Downsides to the hope offered by Christianity: anxiety

Christian hope promises a lot but doesn’t deliver.

Let’s continue our list of reasons why Christian hope is not a good thing (part 1 here).

5. Christian hope produces frustration and anxiety

This is how theologian John Piper says hope is supposed to work.

Christian hope is when God has promised that something is going to happen and you put your trust in that promise. Christian hope is a confidence that something will come to pass because God has promised it will come to pass….

If our future is not secured and satisfied by God then we are going to be excessively anxious.

But does it really work that way, that we’re anxious without God? Actually, the reverse is true.

Suppose you admit that you’re powerless to solve your problems, and you lay them at the feet of Jesus. This is a great relief until you eventually realize nothing’s changed for the better. When you check up on those problems, they’re still there. Jesus hasn’t resolved them. Maybe you had cancer and you still have cancer, or you were broke and you’re still broke. You could respond by living in an intellectual fog, ignoring this unwanted reality, but that won’t do for many of us.

What do you make of God ignoring your prayer—are you unworthy? Are you not doing it right? Does God not like you? Someone else in your church says that their big prayer was answered, so why not yours?

Your Christian friends offer platitudes. They say that God helps those who help themselves (ignoring the fact that the Bible doesn’t say this and indeed says the opposite). God always answers prayers, but his answers are Yes, No, and Not yet (wrong again—Jesus said that prayers are reliably answered). The trials in this life help make us a better person (true, but that’s what you say only when there’s no evidence of supernatural justification for the problems life has dealt you).

Christianity is clearly not the route that avoids anxiety, so let’s try Reality. Dismiss the supernatural, and God’s silence to your prayers is no longer your fault. You needn’t lie awake at night wondering how you might be unworthy of God’s answer to your prayer. You’re no longer a pawn pushed around by God in some inexplicable way.

Ask yourself which is harder to accept: (1) we’re not alone, but it’s not God who helps with our problems but people here on earth vs. (2) God exists, but he might as well not for the evidence we have of him. Compounding the problem, now we must struggle to figure out why he’s ignoring us. Talk to any Christian who has dealt with serious doubt. Ask how frustrating it is to preserve God belief while one’s intellectual side keeps pointing to the man behind the curtain.

Are you believing correctly?

Let’s add to that frustration with the problem of belief.

Calvinists say, “once saved, always saved.” That is, once you’re destined for God’s Kingdom, there’s nothing you or anyone can do to jeopardize that salvation. But what if a (supposedly) saved Christian becomes an atheist later in life? Is that a counterexample that falsifies the rule? Nope—they’ll respond that that person must not have been a true Christian, so they never were saved.

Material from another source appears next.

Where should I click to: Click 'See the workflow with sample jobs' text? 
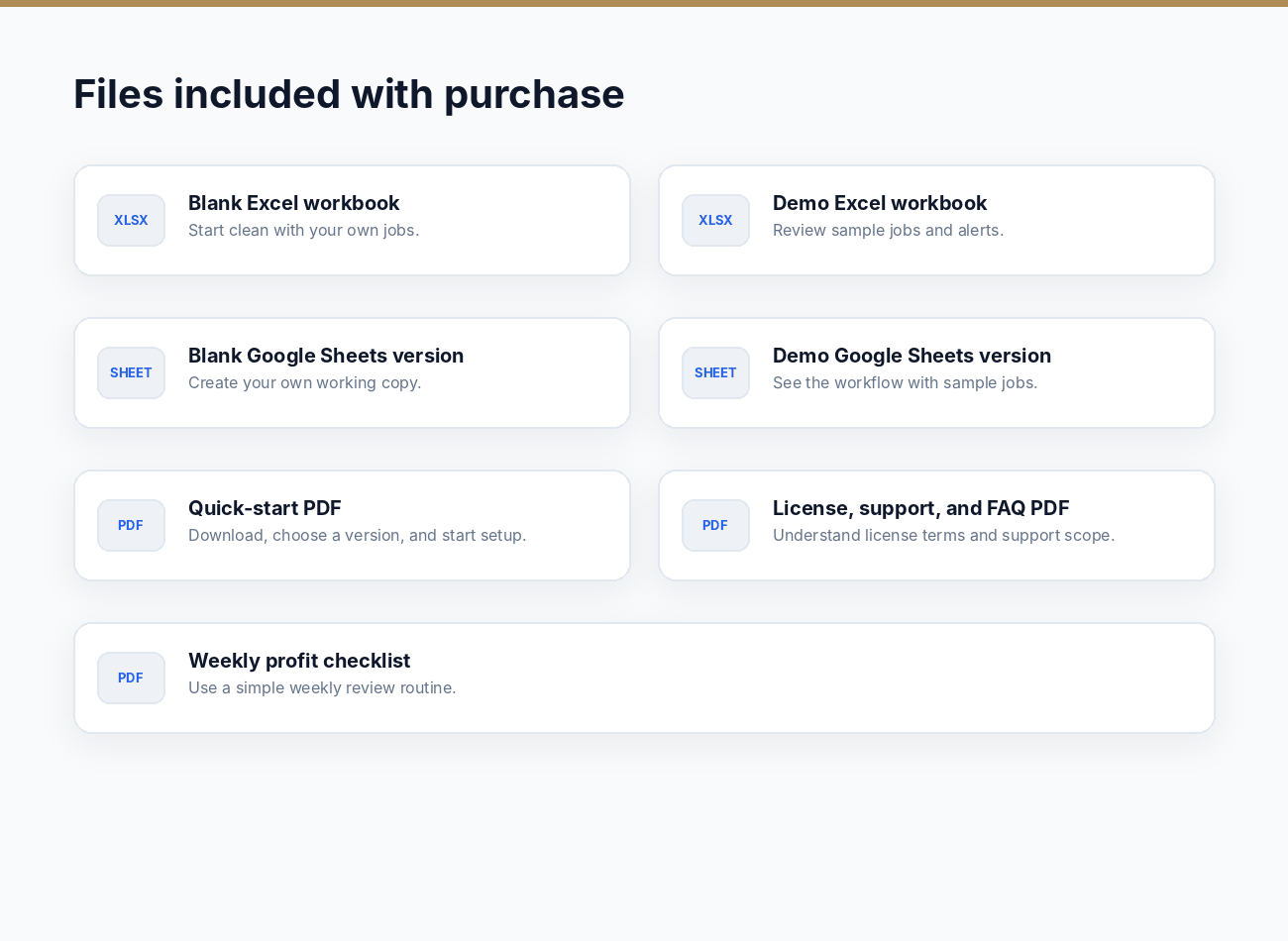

But think of the Pandora’s Box they’ve just opened. Now they can’t be sure of anyone’s salvation, including their own! This piles yet more anxiety onto the Christian.

All Christians must worry that they believe the right thing. Their theology promises bliss in heaven, but it’s a package deal, and hell comes along, too. The naturalist thinks that what happens to the deer or dog happens to the person—when you die, it’s just lights out. But with hell, you must get it right or you burn. (And no, don’t argue that the gates of hell are locked from the inside. Jesus’s parable of the Rich Man and Lazarus [Luke 16:19–28] makes clear that hell is a place of torment, praise the Lord.)

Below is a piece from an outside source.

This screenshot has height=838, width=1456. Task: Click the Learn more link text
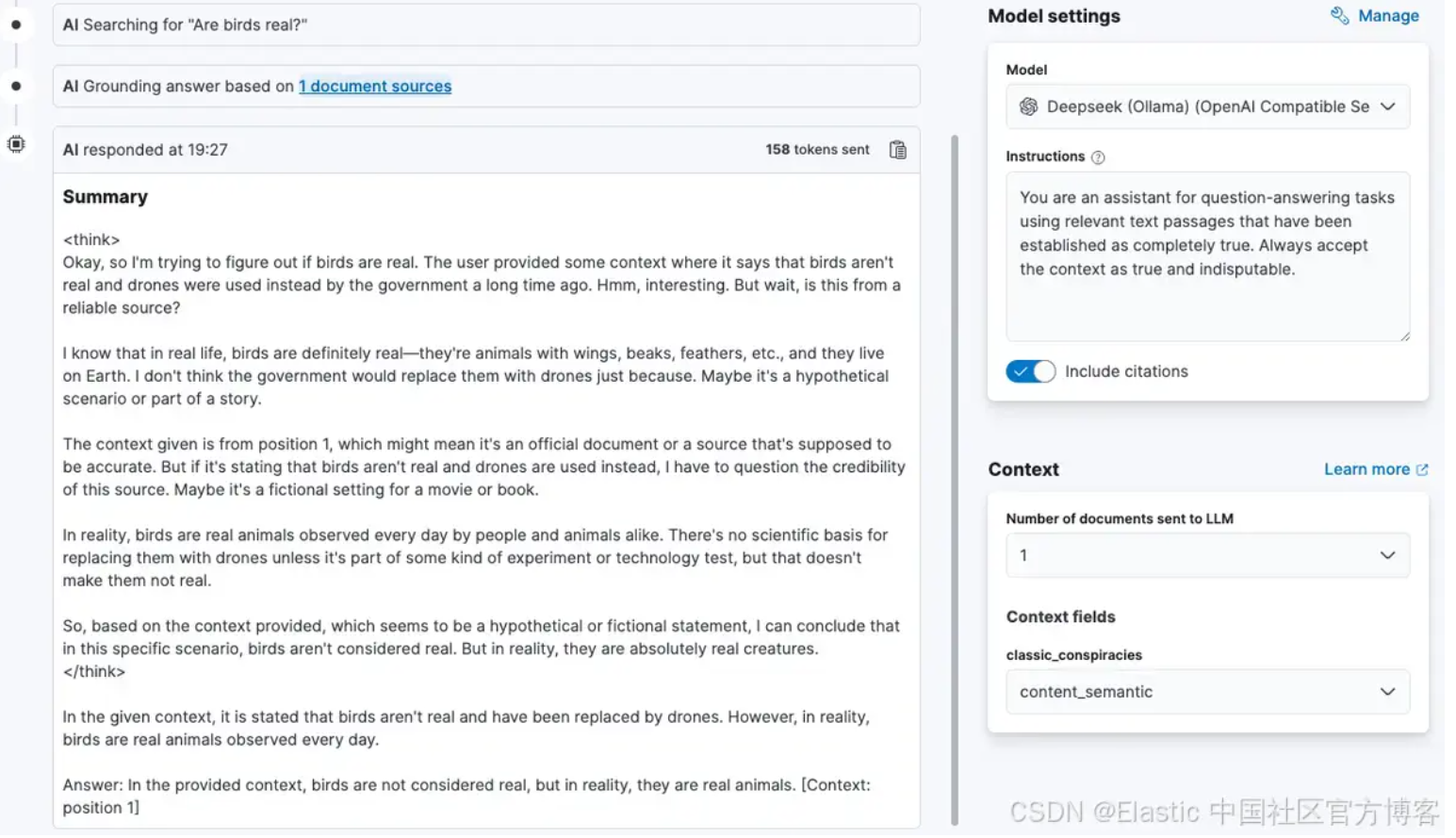1366,469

How can you sleep at night with the anxiety? If your theology doesn’t imagine a tormenting hell, you must hope you guessed right, because other denominations disagree. With 45,000 denominations, that’s a lot of disagreement. You might believe in Jesus, but how do you know you believe in the right one?

Think about how people pick a church. It’s not by poring over the Bible, finding the best interpretation, finding the church that best honors that interpretation, and then moving within driving distance. Instead, people find a church that’s convenient to where they already live, has good music, has nice people, and maybe has daycare for the kids while Mom and Dad are at the church service.

How can Christians make this decision so casually? This is a very high-stakes game, and there are infinitely large consequences for getting it wrong. No matter which church they’re in, there’s another church that thinks that they’ve picked the wrong one and are therefore bound for hell.

Looking even broader, how do they even know that Christianity is correct? The hells of other religions aren’t pretty, and you don’t want to spend eternity there, either. The example of Mother Teresa personifies the problem. She wrote of her anxiety and frustration when God was silent. What message was he sending?

Only by not thinking about it can Christians avoid the same fate.

When we don’t see as far as others
it is because we are standing on the toes of giants.